ようやく台風が過ぎ去ってくれました。そしてまた暑い夏が帰ってきましたね。


さて、先日は施設にお住まいで、現在ご家族のいらっしゃらない方の受診の付き添いをさせていただきました。やや遠方の病院でしたので、朝一番にお迎えに上がり、施設の方から紹介状を預かり出発です。普段は歩行器で移動されているとのことで、歩行器ごとご乗車いただき、座席に座っていただいたのですが、広大な病院内を移動するには少しきついとのことで、車椅子を利用することになりました。
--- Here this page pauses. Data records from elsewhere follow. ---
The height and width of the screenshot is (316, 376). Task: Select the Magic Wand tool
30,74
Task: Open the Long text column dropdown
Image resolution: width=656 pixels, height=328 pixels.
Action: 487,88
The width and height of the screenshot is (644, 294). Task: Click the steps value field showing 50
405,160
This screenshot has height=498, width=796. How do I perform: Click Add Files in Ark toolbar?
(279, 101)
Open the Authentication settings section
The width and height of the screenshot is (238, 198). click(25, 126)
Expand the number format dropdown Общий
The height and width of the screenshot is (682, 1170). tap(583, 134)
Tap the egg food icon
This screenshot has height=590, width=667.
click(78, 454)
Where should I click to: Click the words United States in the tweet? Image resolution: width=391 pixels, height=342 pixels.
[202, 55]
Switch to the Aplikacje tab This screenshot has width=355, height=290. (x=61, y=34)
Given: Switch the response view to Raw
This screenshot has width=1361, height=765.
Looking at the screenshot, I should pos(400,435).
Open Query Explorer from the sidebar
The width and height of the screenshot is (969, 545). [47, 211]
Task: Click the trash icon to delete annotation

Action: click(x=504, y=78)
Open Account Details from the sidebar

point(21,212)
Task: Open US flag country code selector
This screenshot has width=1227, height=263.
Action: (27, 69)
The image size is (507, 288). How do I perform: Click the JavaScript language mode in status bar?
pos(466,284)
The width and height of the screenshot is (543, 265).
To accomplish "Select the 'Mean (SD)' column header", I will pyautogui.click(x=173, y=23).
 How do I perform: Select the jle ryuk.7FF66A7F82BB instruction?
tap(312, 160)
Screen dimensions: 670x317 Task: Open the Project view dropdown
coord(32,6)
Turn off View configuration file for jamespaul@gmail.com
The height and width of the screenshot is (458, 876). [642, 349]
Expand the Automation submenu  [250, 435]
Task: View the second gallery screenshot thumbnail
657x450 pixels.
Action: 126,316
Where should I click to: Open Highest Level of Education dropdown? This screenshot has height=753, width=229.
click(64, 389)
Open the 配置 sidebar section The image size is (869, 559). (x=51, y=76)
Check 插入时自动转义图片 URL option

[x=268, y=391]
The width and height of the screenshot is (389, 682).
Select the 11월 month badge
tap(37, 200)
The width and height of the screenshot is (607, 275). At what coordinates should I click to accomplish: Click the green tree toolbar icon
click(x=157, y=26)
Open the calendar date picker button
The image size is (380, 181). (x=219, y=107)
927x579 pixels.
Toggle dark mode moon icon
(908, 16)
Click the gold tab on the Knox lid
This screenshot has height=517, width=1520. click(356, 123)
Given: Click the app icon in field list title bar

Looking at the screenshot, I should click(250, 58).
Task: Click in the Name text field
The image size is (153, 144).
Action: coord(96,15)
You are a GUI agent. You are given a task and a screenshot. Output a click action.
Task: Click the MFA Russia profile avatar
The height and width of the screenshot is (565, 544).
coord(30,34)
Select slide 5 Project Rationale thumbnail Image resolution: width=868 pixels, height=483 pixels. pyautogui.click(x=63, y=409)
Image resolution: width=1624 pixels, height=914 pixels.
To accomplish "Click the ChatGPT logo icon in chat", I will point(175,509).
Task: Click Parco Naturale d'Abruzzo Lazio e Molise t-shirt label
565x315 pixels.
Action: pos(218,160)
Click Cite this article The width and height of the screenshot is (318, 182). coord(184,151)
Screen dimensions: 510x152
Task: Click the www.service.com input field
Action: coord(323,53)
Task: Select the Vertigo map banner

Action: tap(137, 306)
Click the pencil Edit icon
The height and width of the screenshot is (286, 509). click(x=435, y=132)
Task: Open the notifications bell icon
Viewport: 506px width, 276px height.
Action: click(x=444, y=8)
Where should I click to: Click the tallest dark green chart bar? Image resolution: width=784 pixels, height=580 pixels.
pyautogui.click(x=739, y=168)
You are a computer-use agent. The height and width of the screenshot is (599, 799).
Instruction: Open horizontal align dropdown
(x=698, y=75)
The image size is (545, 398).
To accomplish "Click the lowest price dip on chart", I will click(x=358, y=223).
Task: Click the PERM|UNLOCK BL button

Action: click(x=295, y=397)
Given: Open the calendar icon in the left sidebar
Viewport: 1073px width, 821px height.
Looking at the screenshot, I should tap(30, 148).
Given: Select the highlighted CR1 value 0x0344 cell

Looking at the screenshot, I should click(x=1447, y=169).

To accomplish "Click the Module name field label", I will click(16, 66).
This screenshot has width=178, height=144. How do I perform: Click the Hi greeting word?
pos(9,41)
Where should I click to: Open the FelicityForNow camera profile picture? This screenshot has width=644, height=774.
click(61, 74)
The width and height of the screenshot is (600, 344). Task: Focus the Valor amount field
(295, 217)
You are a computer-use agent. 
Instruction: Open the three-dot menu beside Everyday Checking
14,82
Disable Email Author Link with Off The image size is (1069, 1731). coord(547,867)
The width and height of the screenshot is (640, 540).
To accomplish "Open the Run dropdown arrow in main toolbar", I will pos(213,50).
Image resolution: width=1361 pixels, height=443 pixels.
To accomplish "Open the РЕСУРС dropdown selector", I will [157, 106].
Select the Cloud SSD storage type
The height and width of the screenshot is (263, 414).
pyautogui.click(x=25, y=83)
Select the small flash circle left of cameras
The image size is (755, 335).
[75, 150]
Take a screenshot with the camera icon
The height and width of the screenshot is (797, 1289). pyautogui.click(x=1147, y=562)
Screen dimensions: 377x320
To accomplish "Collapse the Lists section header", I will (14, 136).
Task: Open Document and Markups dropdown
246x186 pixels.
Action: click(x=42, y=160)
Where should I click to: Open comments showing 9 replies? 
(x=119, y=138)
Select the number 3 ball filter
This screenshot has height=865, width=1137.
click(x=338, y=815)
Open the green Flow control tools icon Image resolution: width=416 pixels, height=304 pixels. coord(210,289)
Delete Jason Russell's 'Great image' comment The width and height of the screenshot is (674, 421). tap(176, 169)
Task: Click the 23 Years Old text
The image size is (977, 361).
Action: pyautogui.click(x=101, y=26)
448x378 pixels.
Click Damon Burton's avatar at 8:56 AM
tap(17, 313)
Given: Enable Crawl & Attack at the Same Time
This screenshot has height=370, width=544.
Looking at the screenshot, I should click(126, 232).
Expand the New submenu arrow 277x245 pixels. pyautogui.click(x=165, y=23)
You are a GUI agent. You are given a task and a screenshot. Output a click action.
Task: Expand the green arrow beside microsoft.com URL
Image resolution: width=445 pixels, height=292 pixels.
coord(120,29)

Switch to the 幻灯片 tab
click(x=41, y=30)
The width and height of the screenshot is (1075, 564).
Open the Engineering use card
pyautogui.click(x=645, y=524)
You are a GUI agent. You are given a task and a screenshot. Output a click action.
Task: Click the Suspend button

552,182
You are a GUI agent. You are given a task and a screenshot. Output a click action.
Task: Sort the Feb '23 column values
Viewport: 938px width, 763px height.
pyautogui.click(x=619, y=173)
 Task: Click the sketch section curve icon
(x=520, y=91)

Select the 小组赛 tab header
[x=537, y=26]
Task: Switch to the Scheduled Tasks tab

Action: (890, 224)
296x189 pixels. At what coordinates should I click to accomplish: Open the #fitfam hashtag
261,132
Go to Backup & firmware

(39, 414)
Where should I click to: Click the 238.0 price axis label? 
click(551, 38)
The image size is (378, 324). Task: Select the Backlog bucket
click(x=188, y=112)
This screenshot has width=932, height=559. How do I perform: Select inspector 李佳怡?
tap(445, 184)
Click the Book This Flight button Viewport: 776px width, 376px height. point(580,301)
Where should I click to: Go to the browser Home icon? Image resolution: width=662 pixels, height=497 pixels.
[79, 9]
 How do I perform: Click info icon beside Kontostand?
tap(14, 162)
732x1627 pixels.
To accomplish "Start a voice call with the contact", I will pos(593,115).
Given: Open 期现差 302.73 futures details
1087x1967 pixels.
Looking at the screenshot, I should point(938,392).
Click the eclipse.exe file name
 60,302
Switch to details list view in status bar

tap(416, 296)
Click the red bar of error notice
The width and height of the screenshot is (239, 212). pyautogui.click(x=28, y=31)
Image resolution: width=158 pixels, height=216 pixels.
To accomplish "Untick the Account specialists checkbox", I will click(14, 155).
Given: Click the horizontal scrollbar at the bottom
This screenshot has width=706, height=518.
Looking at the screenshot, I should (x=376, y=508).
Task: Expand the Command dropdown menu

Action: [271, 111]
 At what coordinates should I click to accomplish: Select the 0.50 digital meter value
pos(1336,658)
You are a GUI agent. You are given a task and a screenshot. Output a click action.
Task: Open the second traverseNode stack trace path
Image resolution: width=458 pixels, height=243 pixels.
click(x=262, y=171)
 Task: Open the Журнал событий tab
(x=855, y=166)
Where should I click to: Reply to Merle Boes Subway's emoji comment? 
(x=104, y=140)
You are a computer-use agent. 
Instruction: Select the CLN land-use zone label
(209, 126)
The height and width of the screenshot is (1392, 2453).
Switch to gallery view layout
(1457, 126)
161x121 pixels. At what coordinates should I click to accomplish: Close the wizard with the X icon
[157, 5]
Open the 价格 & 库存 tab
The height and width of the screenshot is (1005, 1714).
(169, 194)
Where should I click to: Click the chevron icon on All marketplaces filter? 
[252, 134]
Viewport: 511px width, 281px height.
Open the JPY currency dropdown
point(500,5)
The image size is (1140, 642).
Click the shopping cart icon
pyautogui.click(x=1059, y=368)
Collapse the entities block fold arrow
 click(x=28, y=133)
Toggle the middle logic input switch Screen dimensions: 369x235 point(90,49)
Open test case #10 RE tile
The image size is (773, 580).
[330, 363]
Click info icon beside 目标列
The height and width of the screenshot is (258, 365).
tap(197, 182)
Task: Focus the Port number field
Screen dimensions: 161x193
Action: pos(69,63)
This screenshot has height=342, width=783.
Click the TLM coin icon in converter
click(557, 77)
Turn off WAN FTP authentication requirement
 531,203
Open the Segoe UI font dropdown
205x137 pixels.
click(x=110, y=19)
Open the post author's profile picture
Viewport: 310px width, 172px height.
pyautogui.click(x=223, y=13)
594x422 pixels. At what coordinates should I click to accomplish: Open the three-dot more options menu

色々と疾患をお持ちの方ですが、視力がかなり落ちてしまい、日常生活にかなり支障をきたしているとのことで、少しでも見えるように手術をしてもらうための受診とのことです。大きな病院ですので、患者さんも多く、検査ごとに待ち時間がかなり長くかかります。今回は初めてでしたので、その間にいろいろなお話を聴かせていただきました。ご家族のこと、その家系のこと、学生時代のこと、留学時代、海兵隊時代、働き始めてからのこと、ロンドン時代、ウォール街時代、建てた家のこと、病気のこと、訴訟のこと、今の生活のこと・・・・・。待ち時間の間中、楽しそうに、悲しそうに、怒りながらずっとお話をされていらっしゃいました。私はただただ、傾聴に努め、興味深く聴かせていただきました。しかし、一生では足りないくらいいろいろな経験をされている方だなあ。こんなに大変な偉業を達成した方のお話を聴くことができてとても貴重な体験をさせていただきました。施設ではこんなに話をずっと聴く人はいないと思いますので、ご本人様もとても嬉しそうにされていらっしゃいました。


施設に戻り、スタッフの方に病院での様子と診察内容をお話していると、ご本人様のお話はほとんどが事実ではないでしょう。とのことでした。・・・うすうすそのような気はしていましたが、ご本人様は楽しそうだったのでそれだけで「いい一日だったなあ」と思いました。


3日後の二度目の受診で、施設の方から手術前の問診票を預かりました。私も必要ですのでひととおり読ませていただきましたが、そこには書ききれないほどの既往症と持病が書かれており、その中に「妄想性障害」と書いてありました。その日の待ち時間も前回お聴きしたお話をなぞるように聴かせていただきました。


傍からその方を見て、話を聴いて事実でないように感じても、この方にとっては「紛れもない事実」である。そのことは事実ですよね。そこを受け入れたうえでないと「今」の話はできないと思いました。


この日、更なる身体の不調が発覚し、検査と診察が増えてしまいましたので、この方の受診はもう少し続きそうです。無事に手術が受けられますように。


写真は前原の田んぼ。台風の名残がまだあります。